Saturday, September 25, 2004

08/12/2004

I don't know how you teach chemistry without a periodic table, but when I forget to bring the one I made for my lessons, I feel its absence. I was very happy to have it tonight - it gives a visual side to chemistry which is QUITE necessary.

I've been drawing up extra exercises for my 10th and 12th graders, which have been going over very well. They are afraid of being underprepared for the exams, which I understand. I promised to help out my own turma today by writing exercises in mathematics to be done outside of school, in study groups that they organized. I opened up their notebooks to "Properties of Logarithms". They were given 9 properties of logarithms, without much explanation (or so it seemed) as to how they relate to the exponents that they describe - so I'm sure they don't understand what they're doing, which doesn't make it any easier to understand HOW to do it. And I discovered that one of the properties they're given is just WRONG (a log sub a b = b ---- that was Mom trying to write without a subscript), but I have yet to find a math teacher so that I can discuss this with them.
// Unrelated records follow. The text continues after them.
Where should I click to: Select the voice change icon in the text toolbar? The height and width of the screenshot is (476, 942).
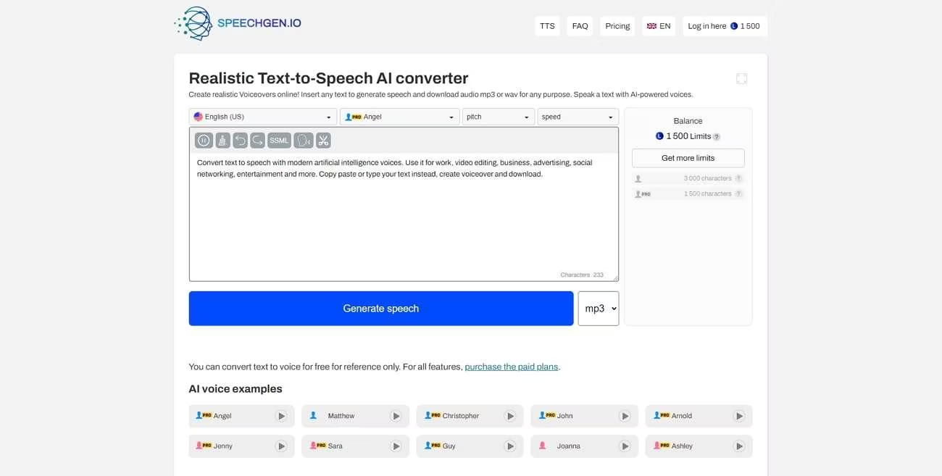coord(304,140)
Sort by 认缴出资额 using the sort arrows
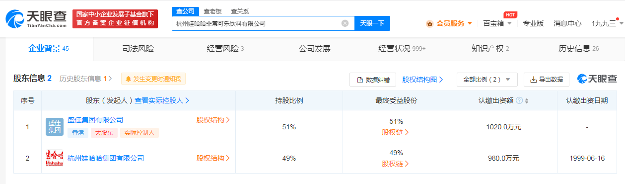625x184 pixels. tap(527, 100)
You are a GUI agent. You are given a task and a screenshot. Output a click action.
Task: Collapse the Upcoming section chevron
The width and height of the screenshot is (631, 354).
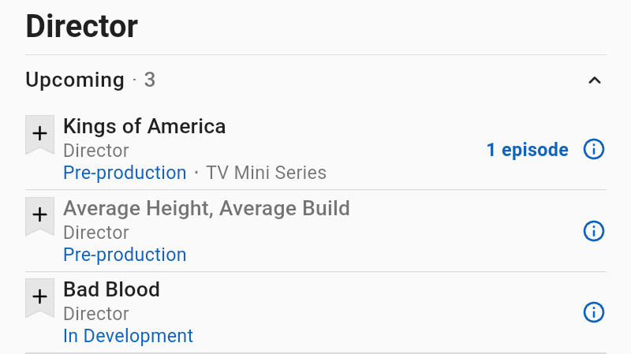pos(595,80)
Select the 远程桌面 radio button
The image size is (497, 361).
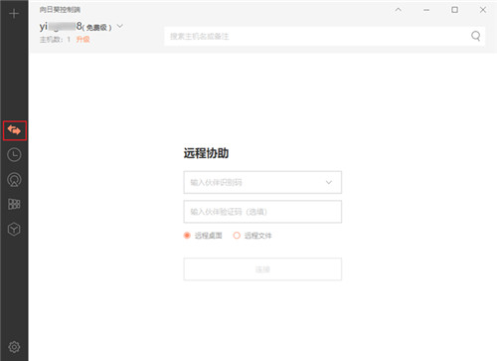tap(187, 236)
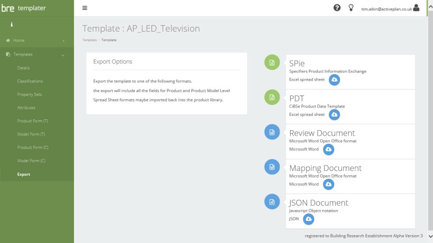Download the PDT Excel spreadsheet
Viewport: 433px width, 243px height.
334,115
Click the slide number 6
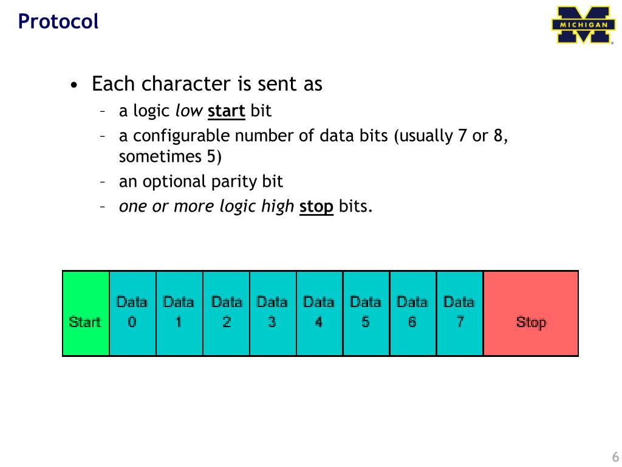Viewport: 622px width, 467px height. tap(615, 457)
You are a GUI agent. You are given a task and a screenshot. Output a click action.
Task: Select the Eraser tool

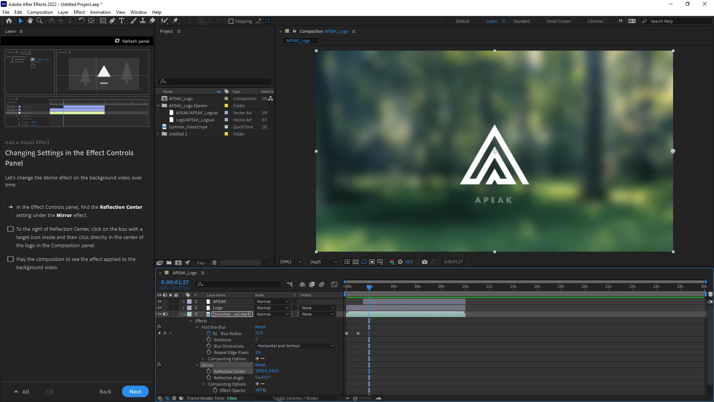tap(152, 21)
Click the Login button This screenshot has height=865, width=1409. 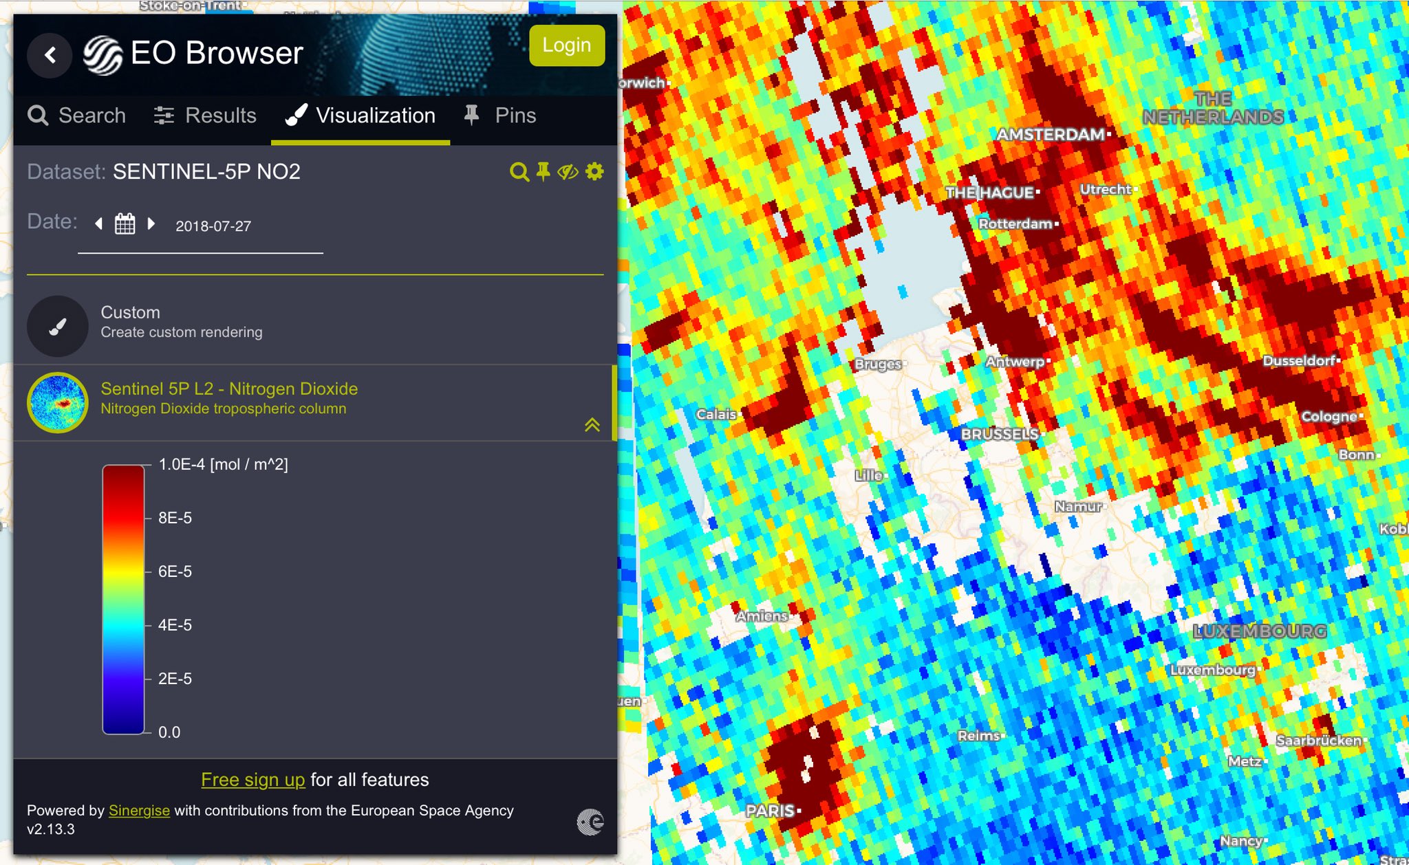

What happens when you see errors like this is usually that the teacher will look at it strangely, look in their notebook, point at the formula in their notebook and say "Well, it's right here, I didn't copy it wrong", with a slightly confused look on their face. Then, your conversation usually ends with "Yes, that's very interesting. Must be a problem with what MY teacher gave me. I've never seen that before."

And THAT'S what scares me. I feel that, in an American classroom, some student would jump on that immediately, if not proving it wrong then at least asking the teacher how it works. But the whole hierarchical system has seemed to run amok here. People become teachers without any real training to be teachers. You can randomly appoint someone a "chefe" and they will automatically be given more respect and responsibility, regardless of how much of it they truly deserve. And you're ALWAYS looking for the "chefe". So even if the teacher is wrong, they're considered the only authority and so can claim 100% correctness.